2nd Republic issues (1946–1948)
After the trauma of the Second World War and the hyperinflation of the pengő the Hungarian government had to face the problems of introducing a new currency. In the case of coins this meant that they had to express stability and raise confidence in the people toward the new money. The first coins minted in 1946 were made of copper alloys in the case of the fillér coins and aluminium in the case of the 1 & 2 forint coins. Although the forint was based on gold standard, only silver coins were minted in the first 2 years: 5 forint coins made of good quality silver were put into circulation. However, the government fear of hoarding these coins convinced the national bank to lower the mass and quality of silver used for the 1947 strike. Finally, no silver 5 forint coins were minted for general circulation after 1947. The 5 & 50 fillér coins were first minted in 1948 and were made of aluminium.
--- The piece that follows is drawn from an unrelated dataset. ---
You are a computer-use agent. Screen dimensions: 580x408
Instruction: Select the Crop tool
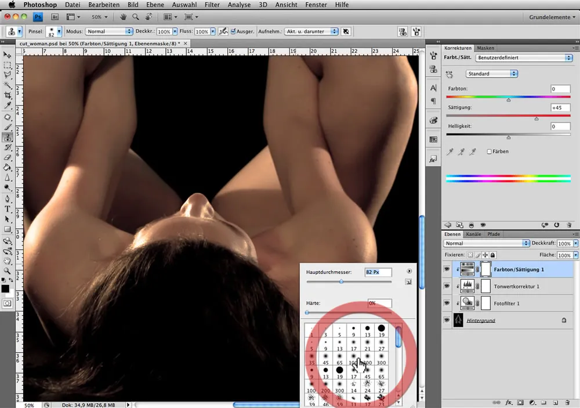click(x=8, y=95)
Commemorative coins appeared early, the first being a series of 3 coins in 1948 to commemorate the centennial of the 1848 revolution.

People's Republic issues (1949–1989)
In 1949 the communist party took power in every field of politics and economy. The country's name was changed to Hungarian People's Republic (Magyar Népköztársaság) which replaced the former name on the coins. The Kossuth's coat of arms was replaced with the Rákosi's one (see: coat of arms of Hungary). The 2, 10 and 20 fillér coins were made of aluminium after 1950.
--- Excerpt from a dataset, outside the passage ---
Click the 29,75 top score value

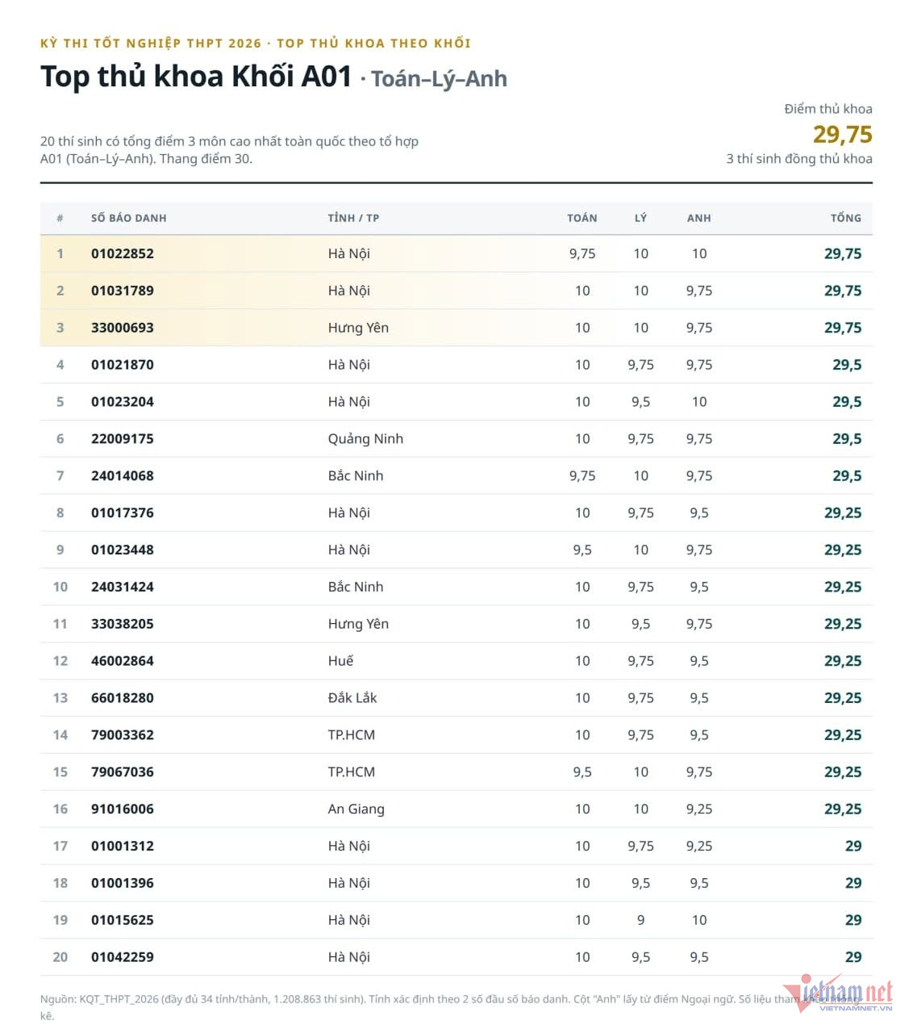tap(843, 134)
As a consequence of the Hungarian Revolution of 1956 the coat of arms was changed again, this version was used from 1957 until 1989.

3rd Republic issues (1989–2011)
In 1992, a new series of coins was introduced in denominations of 1, 2, 5, 10, 20, 50 and 100 forint . Production of 2 and 5 fillér coins ceased in 1992, with all fillér coins withdrawn from circulation by 1999. From 1996, a bimetallic 100 Forint coin was minted to replace the 1992 version, since the latter was considered to be "too big and ugly" by many, and could be easily mistaken with the 20 forint coin. The 200 forint coin was made of .500 fine silver. From 1994, mass minting of the 200 forint coin was stopped, since the price of the metal was getting higher than the face value of the coin. However, small issues for collector purposes were minted until 1998, when both the 1992 type 100 forint and the 200 forint coins were withdrawn from circulation.
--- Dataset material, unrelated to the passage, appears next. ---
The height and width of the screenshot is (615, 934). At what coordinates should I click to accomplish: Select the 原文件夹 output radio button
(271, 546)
The 1 and 2 Forint coins were withdrawn from circulation on March 1, 2008. This was announced by the Hungarian National Bank in September 2007, pointing out that the cost of minting them is too high, approximately 4 times their face value. When paying with cash, the total is to be rounded to 5 forint.   The 200 forint notes have been replaced with a new 200 forint coin in 2009.  The Chain Bridge was chosen in an internet poll between October 13 and  October 26, 2008 to be on the coin. The coin entered circulation on 15 June 2009.

Reportedly, the 1 forint coin was illegally exported to Canada in significant amounts, as the tiny coin could be used in place of genuine tokens for entry at the underground railway's automatic gates. This was a highly profitable venture that lasted until the machines were reprogrammed.  The 50 forint coin is confused with the UK 50 pence coin by some vending machines in the UK.

"Hungary" issues (2012–present)
According to Hungary's new constitution, effective as of 1 January 2012, the country's official name changes from "Magyar Köztársaság" (Hungarian Republic) to "Magyarország" (Hungary). Although Hungary is still a republic, this does not appear anymore on its coinage: from 2012 Hungarian legal tender will bear the country's new official name, "Magyarország". Previously struck coins remained legal tender and in circulation.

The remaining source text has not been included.